Does the Emerging Church Mix with Ecumenism? Doug Gay on Remixing the Church

imageI’ve recently read Doug Gay’s excellent new book, Remixing the Church: Towards an Emerging Ecclesiology (SCM, 2011), which I plan to review in full on this blog, in due course.

(In due course means that we are coming to the end of our academic term, and I am even more busy than ever, so my work on this blog tends to fall by the wayside!)

But today I want to focus on one of the aspects of Gay’s work that most excites and intrigues me:

His careful consideration of the relationship between the ecumenical movement and the emerging church.

This relationship is usually overlooked by the people involved with the emerging church, and by the growing band of scholars that is investigating it and trying to understand its wider sociological and theological significance.

But Gay argues that the development of the emerging church wouldn’t have happened without the wider changes in global Christianity which were hastened by the ecumenical movement and the reforms of Vatican II.

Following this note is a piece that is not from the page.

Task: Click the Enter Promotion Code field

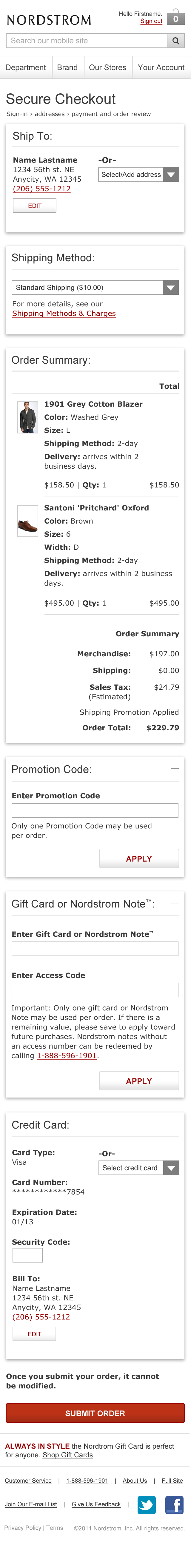Action: 95,810
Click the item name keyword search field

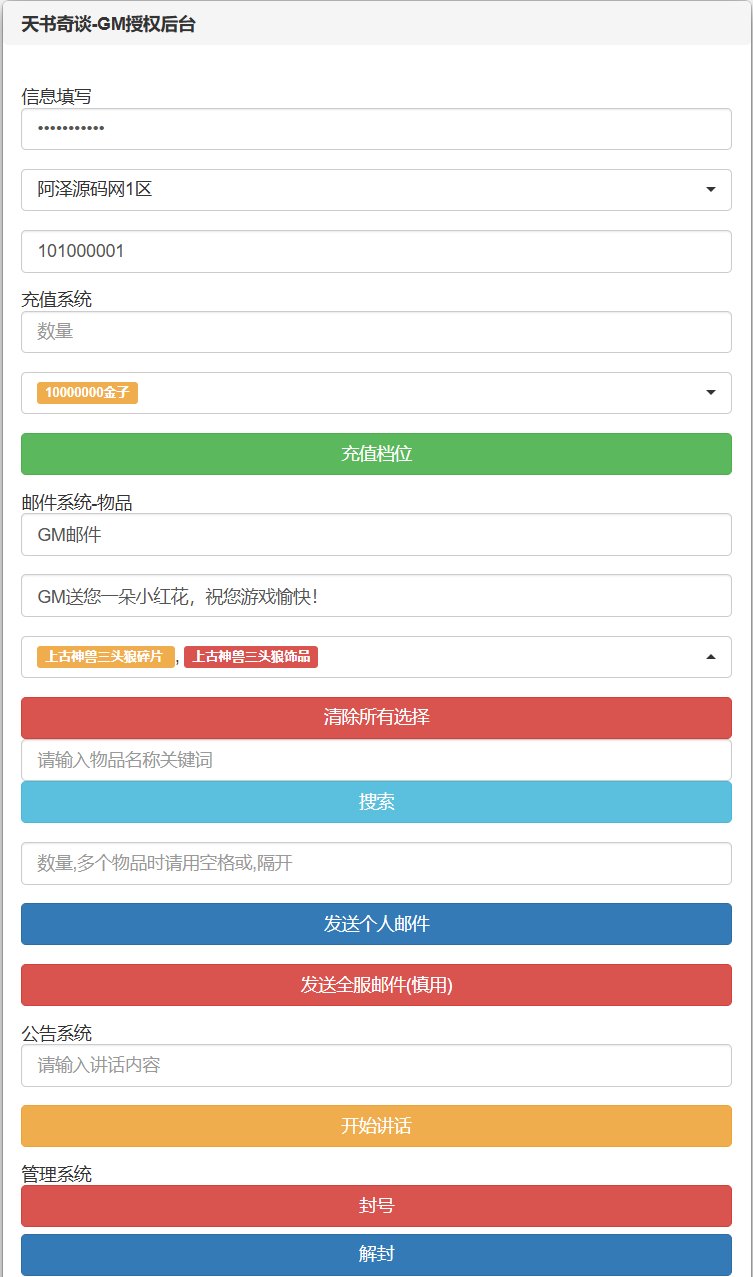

Ecumenism, he believes, helped to create a context in which low church Protestants – those most usually credited with ‘founding’ the emerging church – felt freer to critique their own tradition and to experiment with the insights and practices of other Christian traditions.

(For example, think of all the evangelical Protestants you may know whose lives have been so enriched by the practices and outlook of the ecumenical Taize community.)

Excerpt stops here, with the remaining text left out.